In an epic performance, the Scottish National Party (SNP) ousted the leader of the Labour party in Scotland, defeated a senior Labour figure in Paisley, and took former Prime Minister Gordon Brown's onetime stronghold in Kirkcaldy.

"The Scottish lion has roared this morning across the country," former SNP leader Alex Salmond said after triumphing in the Gordon constituency in Aberdeenshire. "Scotland has asked to speak with a united voice, that voice will be made clearly for Scotland in the next Westminster parliament," said Salmond, whose campaign to lead Scotland to independence was defeated last September.

But the SNP could still be shut out of any role in the British government, a scenario likely to bring a new confrontation over Scottish aspirations for independence.

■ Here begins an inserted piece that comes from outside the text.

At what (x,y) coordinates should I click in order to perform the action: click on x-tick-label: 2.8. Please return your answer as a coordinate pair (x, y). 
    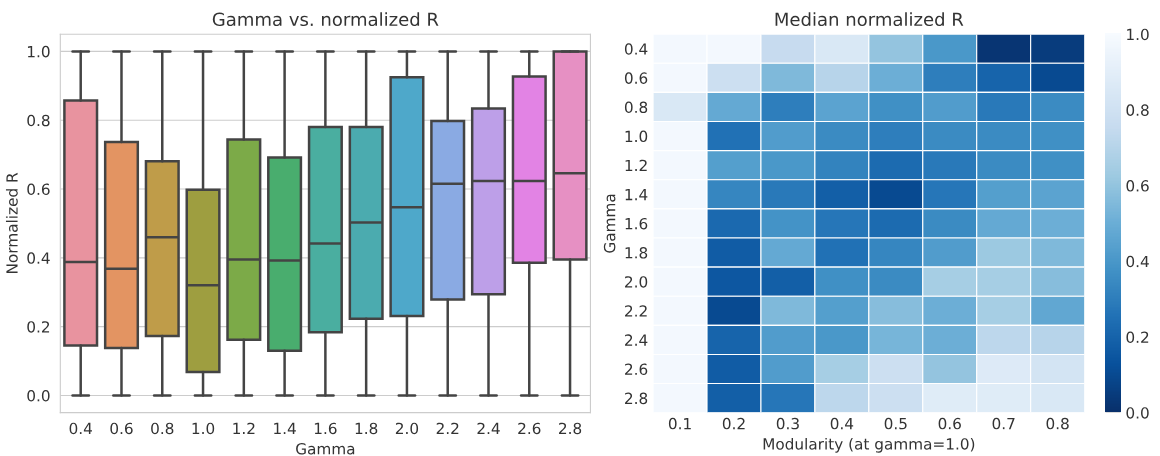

Prime Minister David Cameron's Conservatives were on course to win the most seats in parliament with 316, just shy of an outright majority, with Ed Miliband's Labour Party trailing on 239, an exit poll showed. Scotland accounts for 59 seats.

If confirmed, such an outcome would deny the SNP the kingmaker role it had sought in the House of Commons and kill off the prospect of a leftist alliance with Labour to force Cameron out of office.

But it would dramatically highlight the political divide between England and Scotland.

"This is history written as we watch and speak," said Murray Stewart Leith, senior lecturer in politics at the University of West Scotland.

"It has serious implications for the United Kingdom as a political union. Whatever government is formed after this election will need to seriously consider its constitutional structure."

In a stunning victory for the SNP, Labour's Douglas Alexander -- the shadow foreign secretary and campaign chief -- lost to a 20-year-old politics student, Mhairi Black by nearly 6,000 votes.

Black becomes the youngest British member of parliament since the 17th Century. The leader of the Labour Party in Scotland, Jim Murphy, also lost his seat to the SNP.

Results so far from Scotland gave victory to the SNP in 50 seats, compared to just 6 seats in 2010. That included a clean sweep in Glasgow, whose large working-class had been solidly Labour for decades.

Scottish Secretary Alistair Carmichael held on to the Orkney and Shetland seat for the Liberal Democrats, while Labour kept Edinburgh South.

The left-of-centre SNP had offered during the campaign to work with Labour in order to shut out the Conservatives and reverse austerity policies. Labour leader Miliband had ruled out a coalition, insisting he could win an outright majority.

'DISUNITED KINGDOM'?

SNP leader Nicola Sturgeon said in Glasgow the results showed a historic shift in opinion in Scotland. "We said during the campaign that the SNP MPs would be elected to make Scotland's voice heard, and that's exactly what we intend to do," she said.

The results could bolster Scots to push for a new referendum on independence after separatists lost one last September.

Commentator Magnus Linklater said: "You are going to get a bunch of SNP MPs going down to Westminster for whom independence is the ultimate goal, and pressure will build up."

Since the referendum, many Scots have become disillusioned with Labour, traditionally strong in Scotland, seeing it as having moved too far away from the left and closer to Conservative thinking. Some in Scotland deride Labour as "Red Tories".

Sturgeon - described by detractors as "the most dangerous woman in Britain" but whom polls show as the most popular politician in the country - has stressed that this election is not, for the SNP, about independence.

"Even if...the SNP wins every seat in Scotland, that is not a mandate for independence or a second referendum," she said before the vote.

But her opponents said the SNP's aim was undoubtedly to push for a second referendum. Cameron's Conservatives had described the prospect of Labour and the SNP running Britain as a recipe for chaos and the potential break-up of the UK.

Not all SNP voters are automatically pro-independence, however, and polls show that the sentiment on that issue has not changed much since the referendum.

One potential confrontation is over Cameron's promise to hold a vote by the end of 2017 on whether Britain should leave the European Union, something Sturgeon has said would be against Scotland's wishes.

"Europe will be the trigger," Linklater said.